We know rabbinic literature considers their belief correct because of the value it places on shimush talmidei hakhamim, attendance on sages. Shimush is described, not as fortuitous positioning in which one is likely to overhear clever remarks, but as a path to wisdom in its own right. In fact, one who has learnt all the right texts, no matter how expertly, is considered ignorant if they have not served their teachers. R. Akiva says that one who has not served their teachers deserves to die, a complex statement which illuminates, among other things, the life-or-death sense of emergency behind the students’ drive for proximity. The reason is not that nuance is inevitably lost through text alone, as texts in Talmudic days were always taught orally, face-to-face. I suspect the reason is actually that nuance is lost without affection. We need love to push us to work through the contradiction and difficulty posed by deep textual study, if we are to arrive at a place of clarity rather than convenience.
Of course, the question is: if it is necessary for students to ingratiate themselves into the lives of their teachers, why do the teachers themselves resist this? For their shoulders are firmly to the door, as they repeat the distancing mantra of R. Eliezer. Consider R. Yohanan, who had a student so profoundly irritating that he actually killed him through the sheer mystic force of his aversion. (However, he subsequently resurrected the student after learning that he had not meant to cause offense, but, as his colleagues put it to him, was “just like that.”) Perhaps evasion or harshness is necessary to counterbalance the intensity they encounter in their students to avoid fostering obsequiousness, and to build in their students a sense of self strong enough to carry affection rather than be carried by it. The paradigm for assimilating pushback must be the Tanna R. Meir. From an abundance of rejection by one of his teachers, R. Meir becomes so skillful at loving from a distance that he is able to track him down in the afterlife, where he rescues him from spiritual paralysis. On a level more mundane yet just as rare, during his lifetime he develops the emotional and intellectual expertise necessary to learn from those with whom he deeply disagrees. On account of this tender discernment of his, we read that God refers to R. Meir as “My child.” Had R. Meir not learned to disconnect when needed, the Gemara explains, God would not mention his name at all.

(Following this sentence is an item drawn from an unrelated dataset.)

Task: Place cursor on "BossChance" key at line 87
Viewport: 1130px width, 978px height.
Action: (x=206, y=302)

Additionally, teachers have reasons of their own for cultivating distance. How is it possible to have a genuine conversation, or to investigate any matter with honesty, if the student suppresses their thoughts in order to more effectively fawn? Only a student willing to risk the hard-won relationship by representing their own perspective with integrity is worth elevating to the status of colleague. Indeed, we see this play out in what might be the most famous episode in the life of R. Yohanan, when his original chief student—demanding and contrary in a way that will by now be quite familiar to the reader—is replaced by a sweet, obedient fellow, an expert in waiting his turn and dispensing affirmation. By the third polite “Yes,” it is already clear that the process of learning has lost its heartbeat. The resulting grief and madness kill R. Yohanan.

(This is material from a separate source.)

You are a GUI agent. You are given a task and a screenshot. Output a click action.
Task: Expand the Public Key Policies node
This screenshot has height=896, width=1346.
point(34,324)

In too many modern educational contexts, both sides of this equation have been dampened, or lost altogether. A student who seeks the affection of their teacher is misguided, a victim of transference, because we no longer consider affection itself to be wise. On the other hand, teachers are increasingly hesitant in offering open rebuke. Is it really a coincidence that our lukewarm environment produces so little work of lasting value? Perhaps, for example, it would have been better for the current crop of rabbis to have received their ordination from openly ambivalent teachers, to have been given warning instead of praise, to mark the occasion alone with a tearful shot of second-rate whiskey rather than with public celebration. In the 18th Century, a young Reb Chaim Volozhiner carried bath water for the rabbi he hoped would mentor him, and wept on his doorstep like the protagonist of a silk-shirt soul ballad. Would he have have gone on to found his legendary yeshivah had he not been answered with a cold roll of the eye, and been called on the carpet for the outrageous humble-brags he used to beg for connection?

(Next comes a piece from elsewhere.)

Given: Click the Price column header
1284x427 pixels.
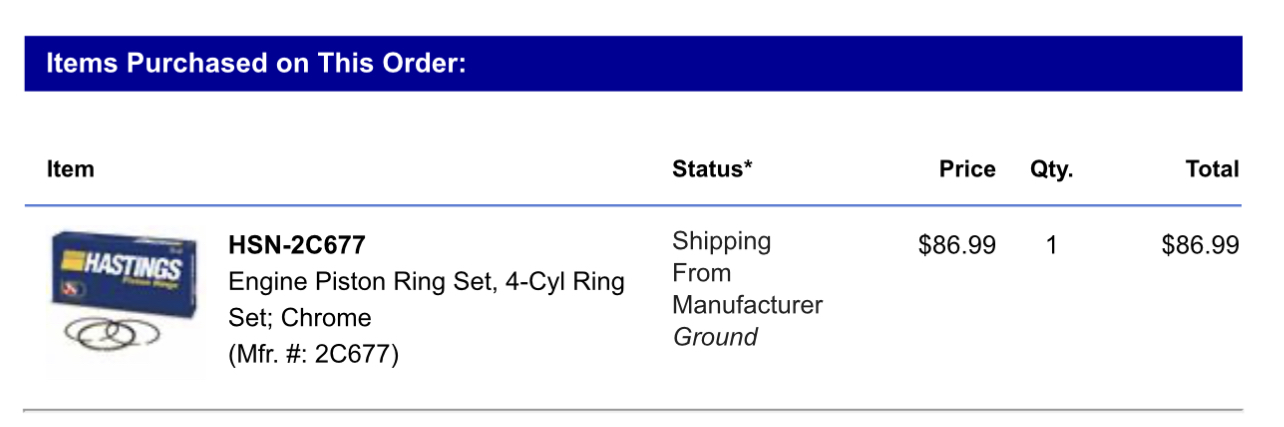Looking at the screenshot, I should coord(967,169).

In thinking of the importance of moments of rebuke, I am reminded of a ritual much beloved of the Medieval Ashkenazi masters, in which participants cure themselves of bad behaviour by rolling naked in the snow. Certainly it clarifies like nothing else the step-mother nature of the world: practitioners break her rules and find out quick enough. After the misery comes the odd comfort of watching day by day how the undignified story spelled out in snowdrifts becomes softened by wind and overwritten by animal tracks. The core of the experience may not be the pain, but the opportunity to witness a context to one’s actions which grows gigantically as time passes, until the self is recognized as no more than a small if necessary ingredient, salt in the pot of the world.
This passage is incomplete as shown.